Ectopic Myf5 or MyoD prevents the neuronal differentiation program in addition to inducing skeletal muscle differentiation, in the chick neural tube

• Published in: Development (Cambridge) Vol. 131; no. 4; pp. 713 - 723
• Main Authors: Delfini, Marie-Claire, Duprez, Delphine
• Format: Journal Article
• Language: English
• Published: England The Company of Biologists Limited 15.02.2004
• Subjects: Animals; Cell Differentiation - physiology; Central Nervous System - embryology; Chick Embryo; DNA-Binding Proteins; fgfr4 gene; Gallus gallus; Mice; Mox2 gene; Muscle Proteins - physiology; Muscle, Skeletal - embryology; MyoD Protein - physiology; Myogenic Regulatory Factor 5; Neurons - physiology; Paraxis gene; Receptors, Fibroblast Growth Factor - physiology; Six1 gene; Trans-Activators; Up-Regulation - physiology
• ISSN: 0950-1991; 1477-9129
• DOI: 10.1242/dev.00967

Forced expression of the bHLH myogenic factors, Myf5 and MyoD, in various mammalian cell lines induces the full program of myogenic differentiation. However, this property has not been extensively explored in vivo. We have taken advantage of the chick model to investigate the effect of electroporation of the mouse Myf5 and MyoD genes in the embryonic neural tube. We found that misexpression of either mouse Myf5 or MyoD in the chick neural tube leads to ectopic skeletal muscle differentiation, assayed by the expression of the myosin heavy chains in the neural tube and neural crest derivatives.
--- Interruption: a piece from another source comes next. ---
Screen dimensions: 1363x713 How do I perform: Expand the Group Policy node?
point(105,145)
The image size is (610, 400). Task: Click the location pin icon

We also showed that the endogenous neuronal differentiation program is inhibited under the influence of either ectopic mouse Myf5 or MyoD . We used this new system to analyse, in vivo, the transcriptional regulation between the myogenic factors. We found that MyoD and Myogenin expression can be activated by ectopic mouse Myf5 or MyoD , while Myf5 expression cannot be activated either by mouse MyoD or by itself. We also analysed the transcriptional regulation between the myogenic factors and the different genes involved in myogenesis, such as Mef2c, Pax3, Paraxis, Six1, Mox1, Mox2 and FgfR4 . We established the existence of an unexpected regulatory loop between MyoD and FgfR4 . The consequences for myogenesis are discussed.